The bow-mount setup gets a lot more use than the other one. 
richg99


----------



## mbweimar (Feb 20, 2017)

Killdee what's your budget for a fish finder? If it were my boat I'd find a unit that has side scan capabilities. Every manufacturer has a different name for it...Side Scan, Structure Scan, Side VI, etc. It'll be the most useful feature in shallow water, but also work in deeper open water. 

As far as how to mount the transducer, that depends on your setup. As Richgg mentioned, his is mountd on his trolling motor. It's ideal if your unit is mounted up front and you have a bow mount trolling motor. One advantage of this configuration is you get to see what's directly below you as you fish. 

Another configuration if your unit is mounted at the back of the boat (or wherever you operate the boat from) is to mount the transducer on the transom. The most important thing to remember is that the transducer needs to make contact with good clean water flow. Avoid mounting behind thru hull fittings, rivets, chines, or any other kind of obstruction on the bottom of the boat.


----------



## onthewater102 (Feb 20, 2017)

^^^ +1 for looking for some form of side imaging - looking down in shallow water barely shows you what's going on beneath the footprint of the boat, totally useless in shallows. Side imaging (side scan etc. naming depends on brand) will at least show you that 75' to the right of the boat there is a rock beneath the surface.

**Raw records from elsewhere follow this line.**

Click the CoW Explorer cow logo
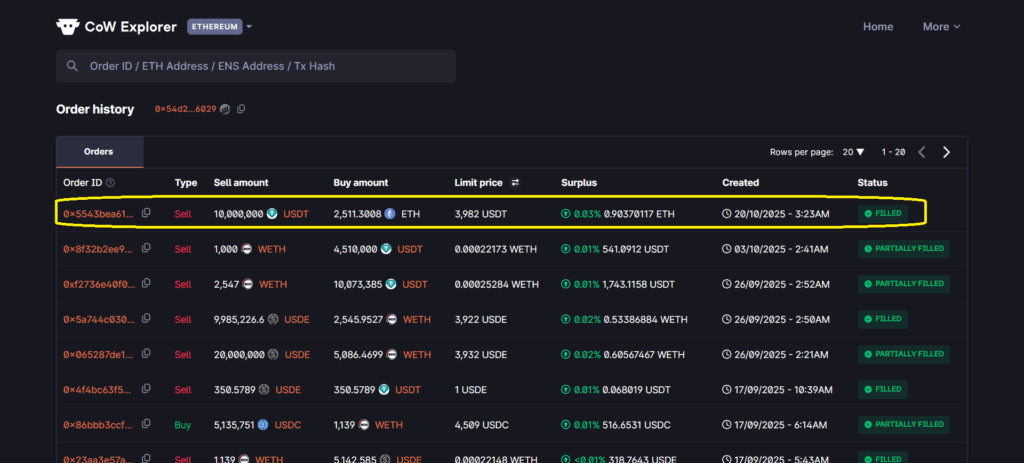The image size is (1024, 463). [x=68, y=27]
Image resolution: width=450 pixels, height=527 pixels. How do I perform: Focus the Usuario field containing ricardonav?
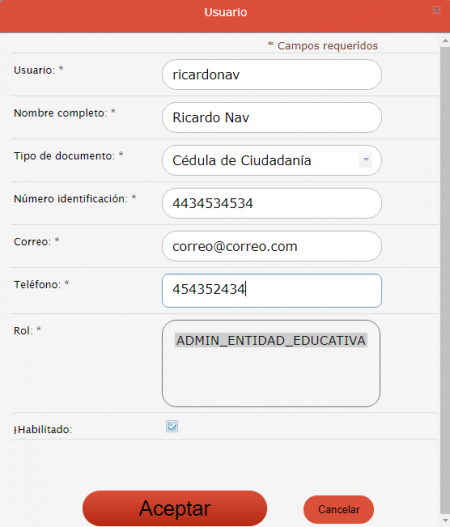[x=272, y=75]
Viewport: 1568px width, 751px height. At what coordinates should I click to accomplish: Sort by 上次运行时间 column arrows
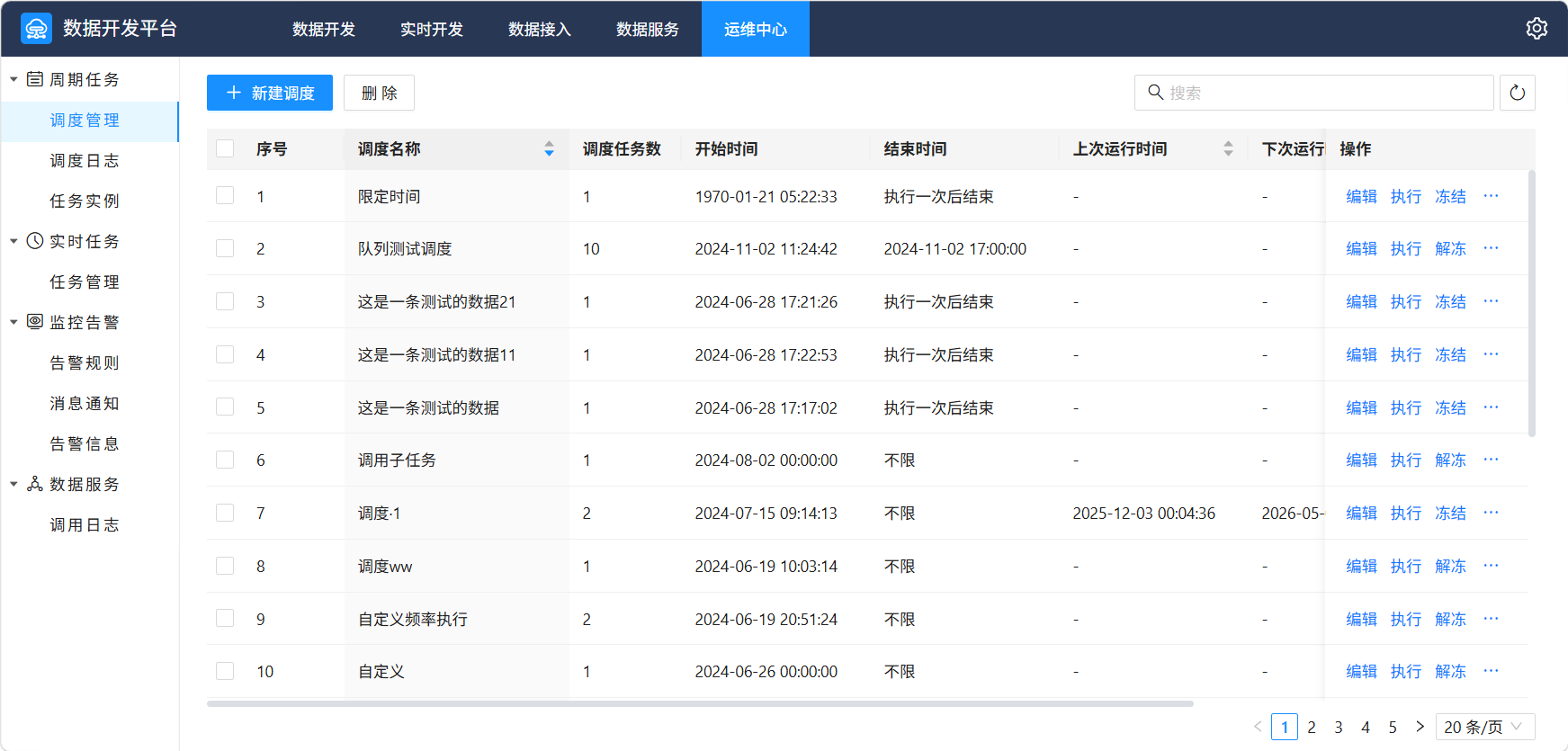1228,149
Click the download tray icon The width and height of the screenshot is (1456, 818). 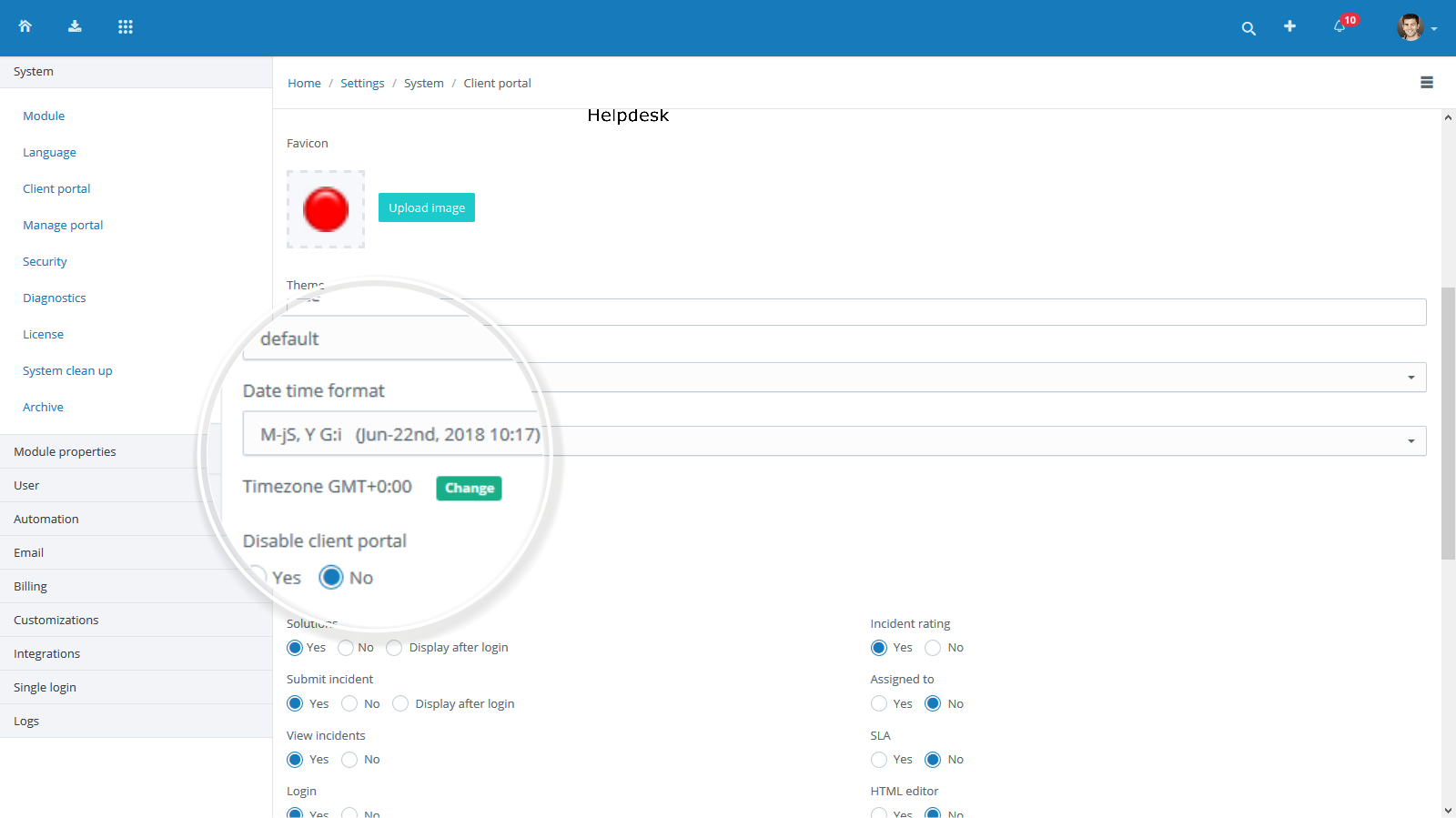coord(75,26)
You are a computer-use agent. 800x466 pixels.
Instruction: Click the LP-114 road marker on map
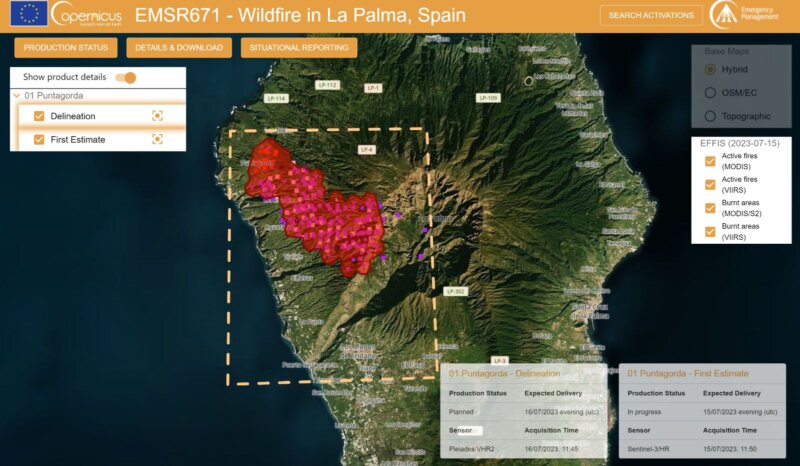(277, 98)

Whether it makes sense to spend that kind of money is up to you - I'm currently selling my factory refurbished humminbird 798 setup that has the side imaging we're talking about, but I don't know if a $350+ price tag is the range you're looking to be purchasing in.


----------



## killdee (Feb 22, 2017)

Thanks for the replys, This is the kind of info I was looking for. I do have my trolling motor bow mounted so I think this is how I should go. I guess you loose the ability to run the FF when running the outboard with this set up though. Do you need a special transducer for the trolling motor mount? I was also thinking the side imaging would be more useful for my river fishing. As far as budget, I would rather wait and pay more for the better unit than go cheap. A buddy works at Academy and has a Lowrance Mark 4 Chirp that was a display model for 76$ but it seems to be pretty basic and no side imaging. I suppose I could use this one for a stern mount and buy a si model for the front. Anyone know anything about this unit?


----------



## RiverBottomOutdoors (Feb 22, 2017)

My first question would be what do you consider shallow water?


----------



## onthewater102 (Feb 22, 2017)

You don't want a side imaging transducer on a trolling motor mount - every time you turn the TM it will distort the image.


----------



## killdee (Feb 22, 2017)

The river is 6-10' or less with a couple 20' holes, the places on the lakes are likely about the same likely with some deeper spots. Good to know re the transducer mount on the motor.


----------



## overboard (Feb 22, 2017)

If you can get to a place where you can play with them, like Cabelas, it would be a big plus. 
I just got done installing a Humminbird Helix 7 CHIRP sonar GPS on my 1648 Tracker, it had an Eagle Fish Mark 320 on it when I bought it and I didn't like that unit at all. 
I fish a river with that boat, 3-12' depth mainly, with a few 30-50' holes, I'm more interested in the depth than anything else and finding drop-offs etc., so in shallows it's a depth finder and in the deeper holes it's a fish finder.
A small unit would probably do what I/you need, but I like the bigger displays. I didn't go with SI for the river, maybe would have considered it if used more on a lake.
Cabela's and other places sell a clamp on portable transducer bracket that seems pretty solid, might look into one of them for the stern, which is where I would mount a SI transducer if I were to ever get a FF with that capability.
Just some thoughts!
BTW: I didn't really need the GPS, but the river has a 15mph speed limit on it during the summer, so it was either get one with the GPS for speed or buy an optional kit for it to show speed.


----------



## killdee (Feb 23, 2017)

I did tinker with a few at academy yesterday. I kinda like the hook 7, I could maneuver the menu pretty well and the bigger screen is better for my old eyes. I just need to decide if the added expense of the side imaging is important enough to keep looking. I'll go look at cabelas tomorrow or go fishing !!!!!!


----------



## Catch Release Repeat (Feb 23, 2017)

killdee said:


> I did tinker with a few at academy yesterday. I kinda like the hook 7, I could maneuver the menu pretty well and the bigger screen is better for my old eyes. I just need to decide if the added expense of the side imaging is important enough to keep looking. I'll go look at cabelas tomorrow or go fishing !!!!!!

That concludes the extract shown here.